All of lore.kernel.org
 help / color / mirror / Atom feed
From: Liviu Dudau <liviu.dudau@arm.com>
To: Boris Brezillon <boris.brezillon@collabora.com>
Cc: Steven Price <steven.price@arm.com>,
	Dmitry Osipenko <dmitry.osipenko@collabora.com>,
	Maarten Lankhorst <maarten.lankhorst@linux.intel.com>,
	Maxime Ripard <mripard@kernel.org>,
	Thomas Zimmermann <tzimmermann@suse.de>,
	David Airlie <airlied@gmail.com>, Simona Vetter <simona@ffwll.ch>,
	Akash Goel <akash.goel@arm.com>, Chia-I Wu <olvaffe@gmail.com>,
	Rob Clark <robin.clark@oss.qualcomm.com>,
	Dmitry Baryshkov <lumag@kernel.org>,
	Abhinav Kumar <abhinav.kumar@linux.dev>,
	Jessica Zhang <jesszhan0024@gmail.com>,
	Sean Paul <sean@poorly.run>,
	Marijn Suijten <marijn.suijten@somainline.org>,
	linux-arm-msm@vger.kernel.org, freedreno@lists.freedesktop.org,
	dri-devel@lists.freedesktop.org, linux-kernel@vger.kernel.org
Subject: Re: [PATCH v2 2/4] drm/gem: Fix a race between drm_gem_lru_scan() and drm_gem_object_release()
Date: Fri, 8 May 2026 14:49:16 +0100	[thread overview]
Message-ID: <af3p3GsJAskjVMWQ@e142607> (raw)

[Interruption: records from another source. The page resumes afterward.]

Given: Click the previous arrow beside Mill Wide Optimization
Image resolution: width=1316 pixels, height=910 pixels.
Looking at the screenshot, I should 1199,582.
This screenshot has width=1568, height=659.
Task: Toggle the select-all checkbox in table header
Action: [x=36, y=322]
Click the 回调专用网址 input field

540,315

In-Reply-To: <20260508-panthor-shrinker-fixes-v2-2-39cdb7d577c9@collabora.com>

On Fri, May 08, 2026 at 12:40:48PM +0200, Boris Brezillon wrote:
> The following race can currently happen:
> 
> | Thread 0 in `drm_gem_lru_scan`               | Thread 1 in `drm_gem_object_release` |
> | -                                            | -                                    |
> | move obj1 with refcount==0 to `still_in_lru` |                                      |
> | move obj2 with refcount!=0 to `still_in_lru` |                                      |
> | mutex_unlock                                 |                                      |
> | shrink obj2                                  |                                      |
> |                                              | lru = obj1->lru; // `still_in_lru`   |
> | mutex_lock                                   |                                      |
> | move obj1 back to the original lru           |                                      |
> | mutex_unlock                                 |                                      |
> | return                                       |                                      |
> |                                              | dereference `still_in_lru`           |
> 
> Move the drm_gem_lru_move_tail_locked() after the
> kref_get_unless_zero() check so that we don't end up with a
> vanishing LRU when we hit drm_gem_object_release(). We also need to
> remove the skipped object from its LRU, otherwise we'll keep hitting
> it on subsequent loop iterations until it's actually removed from the
> list in the drm_gem_release().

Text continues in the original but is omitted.